NLP
In order to contribute to the formation of Digital Assyriology as an emerging research field in Belgium and internationally, CUNE-IIIF-ORM will experiment with the semi-automatic analysis, using Machine Learning, and in particular Natural Language Processing (NLP). This will be undertaken using the KMKG/MRAH Old Babylonian Text Corpus transcribed and enriched with further Old Babylonian texts from collections worldwide. For this, two case studies will be selected: a) Old Babylonian administrative documents (e.g. sales contracts, loans etc.) and b) Old Babylonian Letters. For the first case study, a linguistic preprocessing pipeline will be developed in order to automatically annotate Akkadian text with Part-of-Speech and morphological information. Next, Named Entity Recognition techniques will be used to automatically identify and extract persons and locations from Old Babylonia text corpus and classify them into a predefined set of categories. For the second case study, the corpus of 13 letters in the
KMKG/MRAH corpus will be transcribed and extended to 3000 by making use of the well-documented corpus of Old Babylonian letters published in the 14 volumes series Altbabylonische Briefe in Umschrift und Übersetzung Veenhof (ed.) 1964-2005. The UGent LT3 team will then use (1) automatic term extraction, to extract the important terms from the corpus, and (2) distributional semantic analysis to cluster terms that are semantically related, thus resulting in the main topics mentioned in the letters.
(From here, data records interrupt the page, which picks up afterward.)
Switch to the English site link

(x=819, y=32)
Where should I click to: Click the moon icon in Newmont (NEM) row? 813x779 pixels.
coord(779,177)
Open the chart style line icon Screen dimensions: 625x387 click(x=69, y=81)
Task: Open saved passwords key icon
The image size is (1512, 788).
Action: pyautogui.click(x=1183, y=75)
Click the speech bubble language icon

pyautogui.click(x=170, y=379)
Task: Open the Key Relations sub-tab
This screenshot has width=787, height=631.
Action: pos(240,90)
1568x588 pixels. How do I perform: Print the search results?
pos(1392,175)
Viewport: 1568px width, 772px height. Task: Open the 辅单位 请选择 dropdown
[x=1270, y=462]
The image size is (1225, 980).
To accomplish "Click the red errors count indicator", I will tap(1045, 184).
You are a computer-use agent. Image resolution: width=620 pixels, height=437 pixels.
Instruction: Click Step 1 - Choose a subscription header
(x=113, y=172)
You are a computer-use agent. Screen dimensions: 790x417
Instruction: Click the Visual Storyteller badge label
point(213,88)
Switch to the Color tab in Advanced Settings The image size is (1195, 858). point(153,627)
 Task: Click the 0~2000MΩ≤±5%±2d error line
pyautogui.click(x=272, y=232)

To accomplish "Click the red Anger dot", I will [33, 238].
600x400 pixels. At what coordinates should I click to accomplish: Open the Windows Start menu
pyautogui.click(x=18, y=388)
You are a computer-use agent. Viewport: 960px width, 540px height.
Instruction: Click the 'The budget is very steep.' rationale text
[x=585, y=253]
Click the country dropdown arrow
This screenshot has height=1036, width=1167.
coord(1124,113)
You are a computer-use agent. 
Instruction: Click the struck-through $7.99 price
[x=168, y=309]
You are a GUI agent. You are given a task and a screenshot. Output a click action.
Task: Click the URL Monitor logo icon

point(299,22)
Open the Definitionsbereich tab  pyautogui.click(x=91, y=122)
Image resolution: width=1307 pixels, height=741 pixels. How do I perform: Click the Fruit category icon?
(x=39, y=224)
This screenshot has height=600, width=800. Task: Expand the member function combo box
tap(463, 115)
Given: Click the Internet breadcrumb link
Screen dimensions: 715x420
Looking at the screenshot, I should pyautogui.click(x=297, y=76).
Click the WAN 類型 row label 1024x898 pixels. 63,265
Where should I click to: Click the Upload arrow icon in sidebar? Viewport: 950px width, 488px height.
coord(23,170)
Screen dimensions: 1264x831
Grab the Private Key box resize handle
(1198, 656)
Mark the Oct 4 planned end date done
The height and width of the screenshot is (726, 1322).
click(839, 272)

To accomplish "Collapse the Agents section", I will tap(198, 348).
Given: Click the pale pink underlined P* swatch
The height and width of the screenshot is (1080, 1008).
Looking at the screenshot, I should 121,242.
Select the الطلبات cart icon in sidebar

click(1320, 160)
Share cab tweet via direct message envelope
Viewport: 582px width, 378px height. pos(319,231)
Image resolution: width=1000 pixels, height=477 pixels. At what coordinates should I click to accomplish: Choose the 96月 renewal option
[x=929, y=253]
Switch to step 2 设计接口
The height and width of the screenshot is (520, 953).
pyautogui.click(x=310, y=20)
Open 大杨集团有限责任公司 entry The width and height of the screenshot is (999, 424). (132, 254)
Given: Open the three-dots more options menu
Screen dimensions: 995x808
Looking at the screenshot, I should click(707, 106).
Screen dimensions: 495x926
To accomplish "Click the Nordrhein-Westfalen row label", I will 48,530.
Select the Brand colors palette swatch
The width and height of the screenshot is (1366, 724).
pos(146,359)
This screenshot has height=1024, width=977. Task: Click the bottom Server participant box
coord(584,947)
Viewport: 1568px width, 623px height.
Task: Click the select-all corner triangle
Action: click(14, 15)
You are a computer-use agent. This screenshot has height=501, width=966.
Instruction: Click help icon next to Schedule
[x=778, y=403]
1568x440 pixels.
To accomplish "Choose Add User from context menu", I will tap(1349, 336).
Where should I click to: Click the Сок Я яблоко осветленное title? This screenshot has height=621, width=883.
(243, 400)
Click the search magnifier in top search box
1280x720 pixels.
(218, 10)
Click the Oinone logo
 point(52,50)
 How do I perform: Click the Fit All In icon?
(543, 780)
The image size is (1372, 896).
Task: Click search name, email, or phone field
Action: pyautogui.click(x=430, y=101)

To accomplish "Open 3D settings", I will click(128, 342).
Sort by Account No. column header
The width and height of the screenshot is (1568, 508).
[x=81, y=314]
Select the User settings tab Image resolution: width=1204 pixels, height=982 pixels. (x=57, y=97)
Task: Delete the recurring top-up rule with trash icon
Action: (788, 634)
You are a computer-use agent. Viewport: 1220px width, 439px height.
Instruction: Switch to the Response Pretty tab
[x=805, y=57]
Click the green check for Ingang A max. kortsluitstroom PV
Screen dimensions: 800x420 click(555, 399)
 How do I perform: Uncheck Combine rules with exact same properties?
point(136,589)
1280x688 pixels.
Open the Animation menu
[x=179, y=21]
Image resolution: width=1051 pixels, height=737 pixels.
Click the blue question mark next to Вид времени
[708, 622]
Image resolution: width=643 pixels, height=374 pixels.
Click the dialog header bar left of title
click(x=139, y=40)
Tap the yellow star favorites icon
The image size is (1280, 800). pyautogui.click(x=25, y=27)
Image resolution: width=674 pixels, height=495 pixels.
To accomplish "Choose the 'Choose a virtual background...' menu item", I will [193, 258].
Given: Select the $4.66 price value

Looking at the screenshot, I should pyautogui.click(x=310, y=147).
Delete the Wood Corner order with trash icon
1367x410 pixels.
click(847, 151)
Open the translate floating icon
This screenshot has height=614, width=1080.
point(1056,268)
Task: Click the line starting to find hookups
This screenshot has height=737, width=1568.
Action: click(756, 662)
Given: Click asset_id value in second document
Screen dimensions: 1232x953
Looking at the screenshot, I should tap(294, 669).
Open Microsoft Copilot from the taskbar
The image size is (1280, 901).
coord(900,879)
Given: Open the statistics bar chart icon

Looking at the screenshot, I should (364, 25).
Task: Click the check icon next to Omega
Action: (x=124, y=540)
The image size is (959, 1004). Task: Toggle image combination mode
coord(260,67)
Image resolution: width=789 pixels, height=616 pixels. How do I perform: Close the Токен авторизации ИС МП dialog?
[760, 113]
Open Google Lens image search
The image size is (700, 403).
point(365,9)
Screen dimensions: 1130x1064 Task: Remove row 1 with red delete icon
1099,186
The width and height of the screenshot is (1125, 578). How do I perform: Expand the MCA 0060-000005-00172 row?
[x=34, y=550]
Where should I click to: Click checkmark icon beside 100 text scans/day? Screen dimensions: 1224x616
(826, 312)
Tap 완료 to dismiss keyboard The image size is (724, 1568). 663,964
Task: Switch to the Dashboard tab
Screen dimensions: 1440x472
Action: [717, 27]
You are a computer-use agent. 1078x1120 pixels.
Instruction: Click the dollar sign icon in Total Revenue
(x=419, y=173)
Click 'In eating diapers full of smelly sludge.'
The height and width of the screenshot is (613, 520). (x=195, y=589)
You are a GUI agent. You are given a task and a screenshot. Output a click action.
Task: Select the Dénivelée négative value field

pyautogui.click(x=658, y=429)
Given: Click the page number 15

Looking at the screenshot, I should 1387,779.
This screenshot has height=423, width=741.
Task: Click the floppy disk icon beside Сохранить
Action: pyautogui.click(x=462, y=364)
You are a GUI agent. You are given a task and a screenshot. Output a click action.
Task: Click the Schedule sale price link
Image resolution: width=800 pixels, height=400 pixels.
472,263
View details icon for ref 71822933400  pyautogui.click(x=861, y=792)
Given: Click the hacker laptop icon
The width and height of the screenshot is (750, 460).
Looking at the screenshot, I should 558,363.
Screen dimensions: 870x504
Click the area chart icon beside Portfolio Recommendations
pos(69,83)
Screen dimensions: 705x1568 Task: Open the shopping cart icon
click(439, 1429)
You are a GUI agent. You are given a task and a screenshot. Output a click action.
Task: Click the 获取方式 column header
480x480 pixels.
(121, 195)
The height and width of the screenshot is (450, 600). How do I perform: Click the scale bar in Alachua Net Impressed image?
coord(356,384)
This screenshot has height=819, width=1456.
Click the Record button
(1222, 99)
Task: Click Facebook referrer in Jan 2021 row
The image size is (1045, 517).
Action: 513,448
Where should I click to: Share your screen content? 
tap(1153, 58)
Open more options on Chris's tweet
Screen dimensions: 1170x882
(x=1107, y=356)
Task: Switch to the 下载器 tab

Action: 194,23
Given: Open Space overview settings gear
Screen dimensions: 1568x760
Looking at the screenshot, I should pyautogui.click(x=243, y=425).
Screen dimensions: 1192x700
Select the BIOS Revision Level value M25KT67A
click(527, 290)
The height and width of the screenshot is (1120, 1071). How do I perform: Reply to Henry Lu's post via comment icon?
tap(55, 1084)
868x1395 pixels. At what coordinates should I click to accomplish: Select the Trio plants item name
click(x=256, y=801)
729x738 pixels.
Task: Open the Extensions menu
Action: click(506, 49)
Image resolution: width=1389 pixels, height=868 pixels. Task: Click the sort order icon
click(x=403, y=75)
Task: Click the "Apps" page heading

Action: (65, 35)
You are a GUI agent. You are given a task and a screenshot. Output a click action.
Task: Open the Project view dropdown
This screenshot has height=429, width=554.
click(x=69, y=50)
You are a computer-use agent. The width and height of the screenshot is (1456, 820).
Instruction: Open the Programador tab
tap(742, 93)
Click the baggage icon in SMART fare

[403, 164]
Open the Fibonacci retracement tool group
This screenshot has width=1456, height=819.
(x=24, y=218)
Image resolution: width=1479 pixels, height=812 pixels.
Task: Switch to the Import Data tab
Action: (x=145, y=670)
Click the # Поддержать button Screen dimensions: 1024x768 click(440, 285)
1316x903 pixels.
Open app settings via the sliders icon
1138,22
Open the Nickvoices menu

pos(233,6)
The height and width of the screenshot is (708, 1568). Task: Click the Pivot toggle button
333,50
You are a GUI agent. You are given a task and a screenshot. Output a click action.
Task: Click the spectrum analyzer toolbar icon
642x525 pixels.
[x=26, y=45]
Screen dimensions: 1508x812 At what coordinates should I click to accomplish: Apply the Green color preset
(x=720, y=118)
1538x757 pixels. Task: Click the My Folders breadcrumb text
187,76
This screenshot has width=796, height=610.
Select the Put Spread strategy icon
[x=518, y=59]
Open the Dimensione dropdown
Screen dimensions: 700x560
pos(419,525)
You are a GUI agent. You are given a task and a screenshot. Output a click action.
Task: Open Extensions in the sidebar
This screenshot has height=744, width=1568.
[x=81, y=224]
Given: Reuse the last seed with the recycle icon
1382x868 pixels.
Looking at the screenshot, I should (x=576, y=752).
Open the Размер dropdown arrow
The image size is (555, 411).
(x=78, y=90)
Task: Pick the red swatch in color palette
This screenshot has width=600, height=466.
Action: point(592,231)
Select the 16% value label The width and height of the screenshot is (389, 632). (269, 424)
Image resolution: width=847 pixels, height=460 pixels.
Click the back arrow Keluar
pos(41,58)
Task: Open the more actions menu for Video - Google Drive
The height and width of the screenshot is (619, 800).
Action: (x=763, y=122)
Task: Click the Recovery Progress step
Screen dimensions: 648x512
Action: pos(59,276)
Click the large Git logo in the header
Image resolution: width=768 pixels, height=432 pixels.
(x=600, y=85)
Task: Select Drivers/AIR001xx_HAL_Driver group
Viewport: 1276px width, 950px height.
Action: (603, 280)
This sub-corpus will be further enriched and contextualised with cuneiform tablets from other Old Babylonian collections worldwide (e.g. Cuneiform Digital Library Initiative (CDLI ), Ashmolean Museum, British Museum, Louvre, Penn Museum Babylonian Section, Pergamonmuseum, Yale University Babylonian Collection etc.) on the basis of prosopographical research and literature search.